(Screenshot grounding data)
========================================

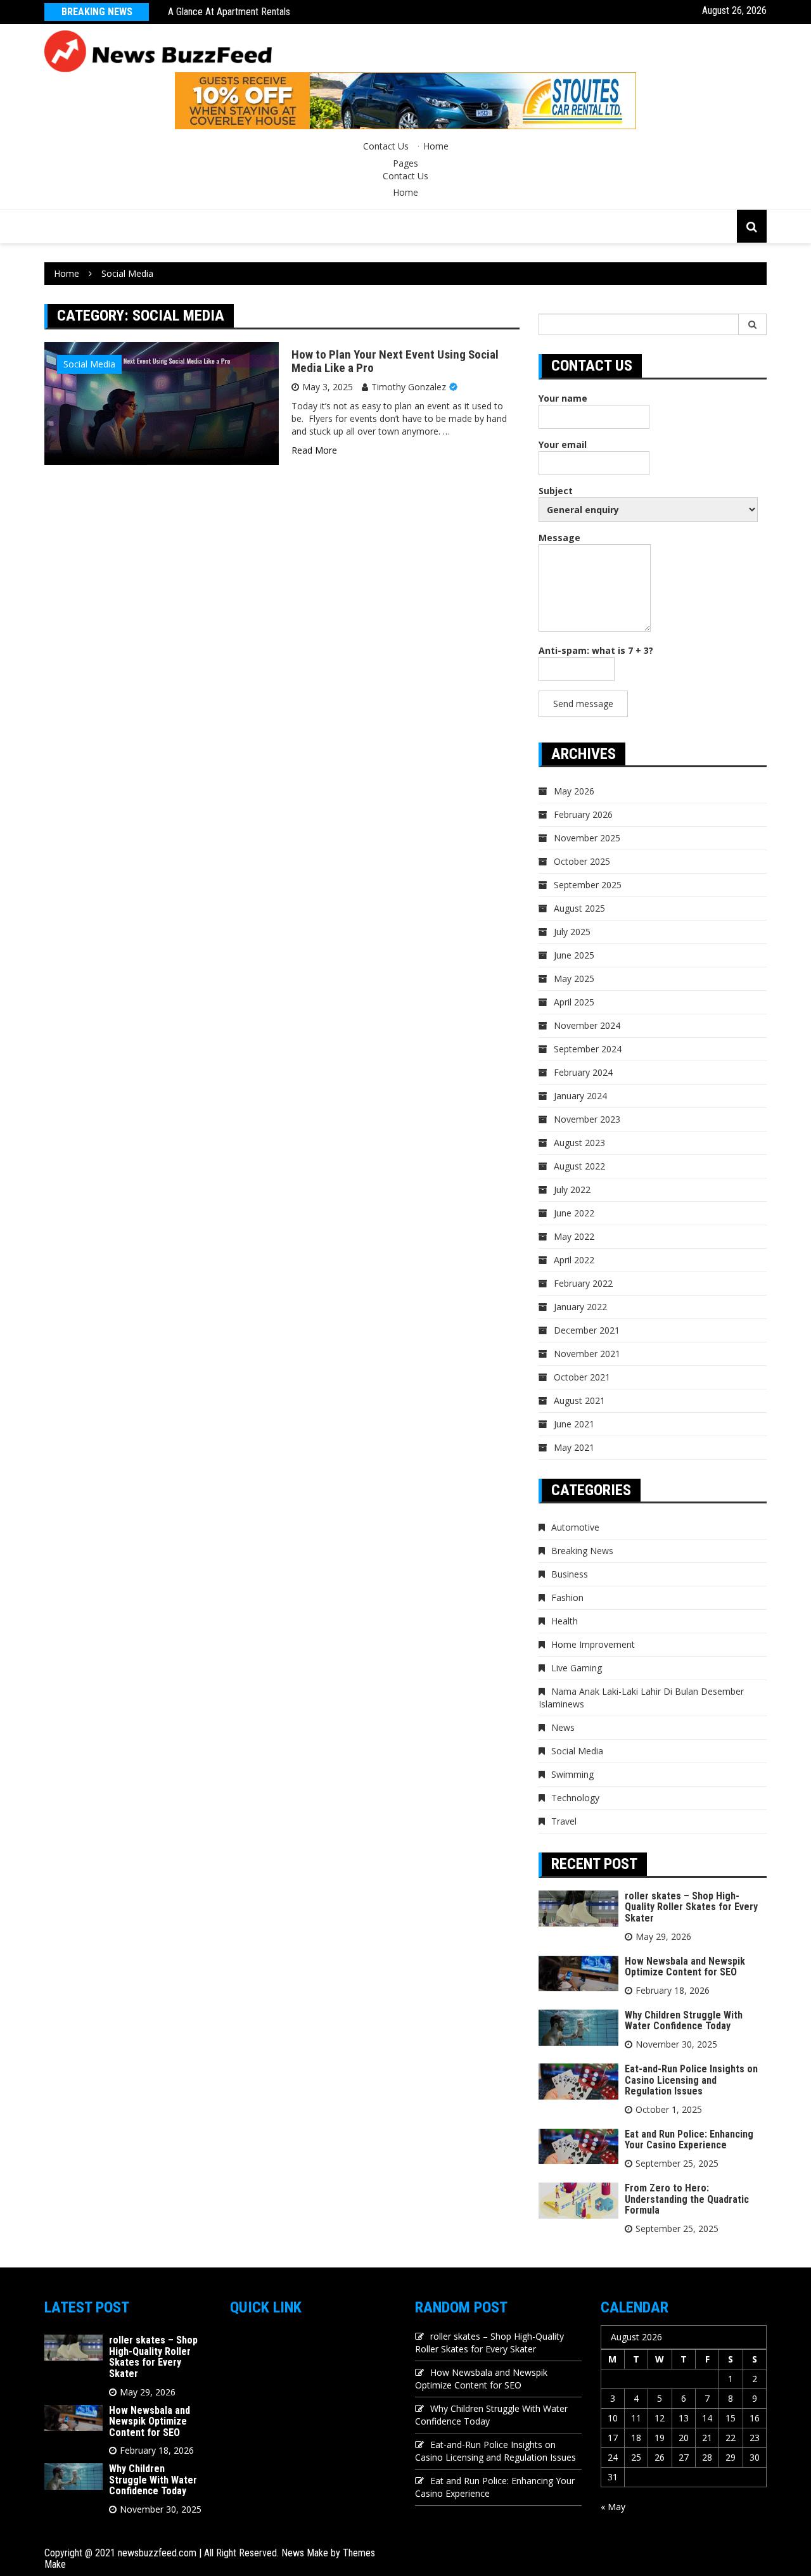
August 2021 (579, 1400)
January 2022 (580, 1307)
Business (569, 1574)
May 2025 (574, 978)
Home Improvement (593, 1644)
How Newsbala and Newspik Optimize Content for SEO (685, 1967)
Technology (575, 1798)
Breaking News (582, 1551)
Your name (563, 398)
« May (613, 2507)
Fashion (567, 1597)
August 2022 (579, 1166)
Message (559, 538)
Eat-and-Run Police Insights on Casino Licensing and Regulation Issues (691, 2080)
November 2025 (587, 838)
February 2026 (583, 814)
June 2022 (574, 1213)
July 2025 (572, 932)
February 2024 (583, 1072)
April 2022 (574, 1260)
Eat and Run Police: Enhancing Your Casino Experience (689, 2140)
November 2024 (587, 1025)
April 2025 (574, 1002)
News (563, 1727)
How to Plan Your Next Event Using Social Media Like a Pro (395, 361)
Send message (583, 704)
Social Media (89, 364)
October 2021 (582, 1377)
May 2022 (574, 1236)
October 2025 (582, 861)
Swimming (572, 1774)
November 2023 (587, 1119)
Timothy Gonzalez (408, 387)
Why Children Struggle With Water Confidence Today (684, 2020)
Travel (564, 1821)
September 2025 (588, 885)
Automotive (575, 1527)
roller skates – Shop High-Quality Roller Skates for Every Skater (691, 1907)
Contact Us (386, 146)
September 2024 (588, 1049)
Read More (314, 450)
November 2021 (587, 1354)
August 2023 (579, 1143)
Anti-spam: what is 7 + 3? (596, 650)
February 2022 (583, 1283)
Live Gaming (576, 1668)
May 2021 (574, 1447)
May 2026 (574, 791)
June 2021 (574, 1424)
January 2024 (580, 1096)
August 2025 (579, 908)
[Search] (753, 324)
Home (436, 146)
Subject (556, 491)
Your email (563, 444)
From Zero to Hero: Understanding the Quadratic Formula (687, 2199)
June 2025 (574, 955)
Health (564, 1621)
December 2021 (587, 1330)
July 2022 (572, 1189)
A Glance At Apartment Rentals (229, 12)
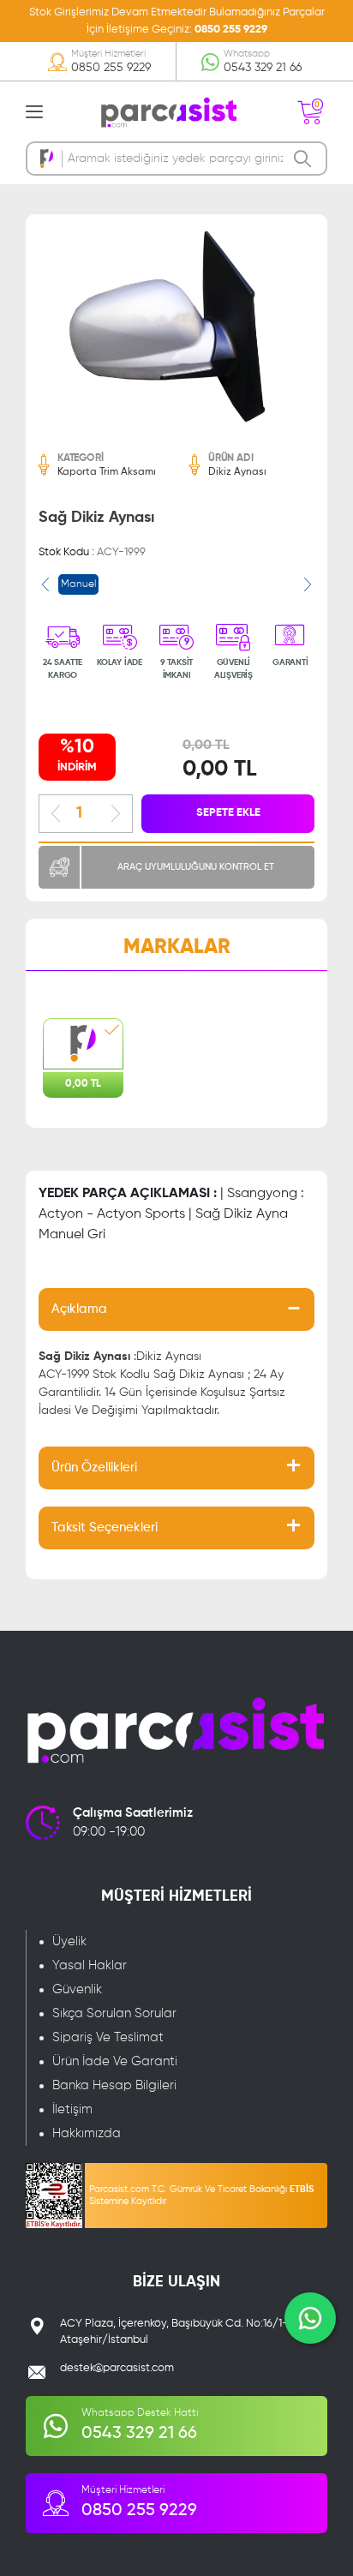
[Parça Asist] (167, 111)
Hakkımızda (86, 2133)
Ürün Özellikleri (94, 1467)
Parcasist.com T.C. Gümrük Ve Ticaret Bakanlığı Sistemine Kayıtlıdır (201, 2195)
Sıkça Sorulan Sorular (114, 2013)
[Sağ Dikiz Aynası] (176, 326)
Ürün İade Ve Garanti (114, 2061)
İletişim (72, 2109)
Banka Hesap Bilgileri (114, 2085)
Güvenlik (77, 1989)
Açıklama (79, 1309)
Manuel (78, 584)
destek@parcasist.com (117, 2368)
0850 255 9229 (230, 29)
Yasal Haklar (89, 1965)
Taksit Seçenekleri (104, 1527)
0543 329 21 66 (263, 68)
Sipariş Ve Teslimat (108, 2037)
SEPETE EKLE (228, 812)
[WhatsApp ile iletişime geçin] (310, 2318)
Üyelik (69, 1941)
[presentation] (45, 584)
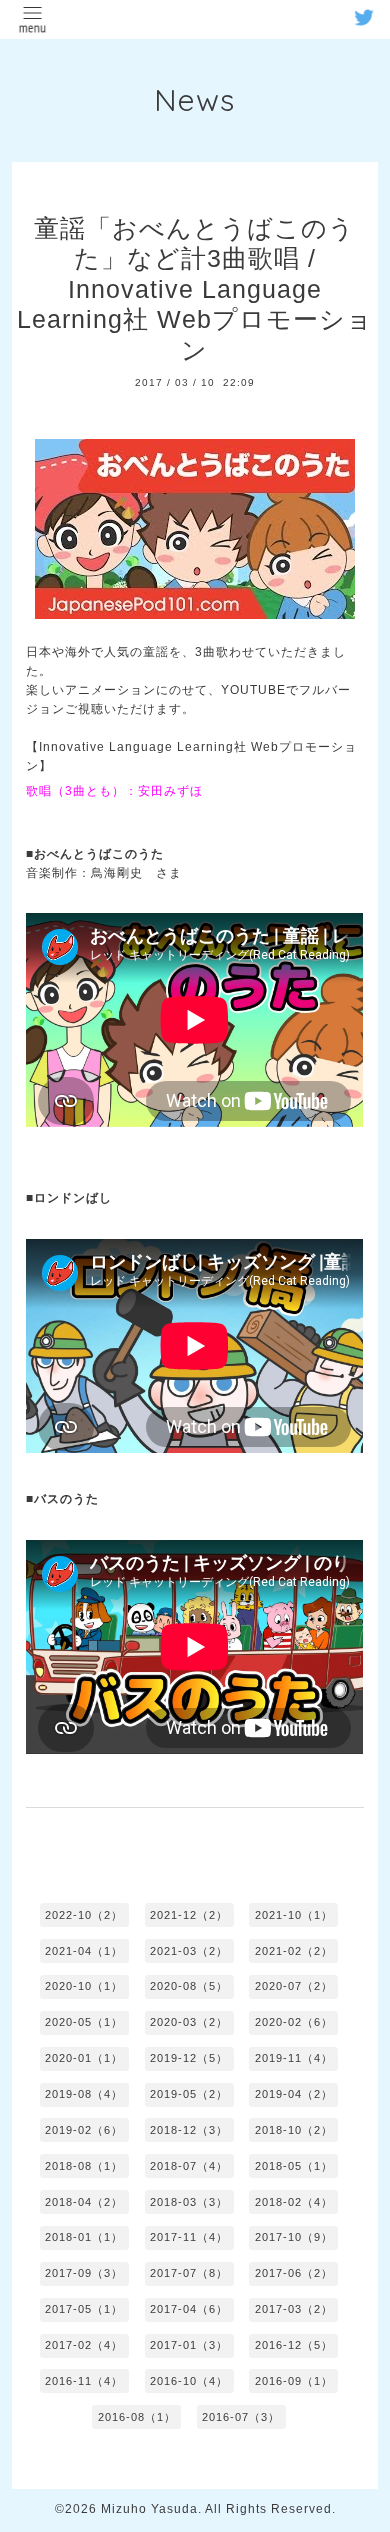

========================================

== Description of the task ==
Among the records above, find each line holding the string "August" and pull it out.

== Exercise output ==
August 2021 (579, 1400)
August 2022 (579, 1166)
August 2023 (579, 1143)
August 2025 (579, 908)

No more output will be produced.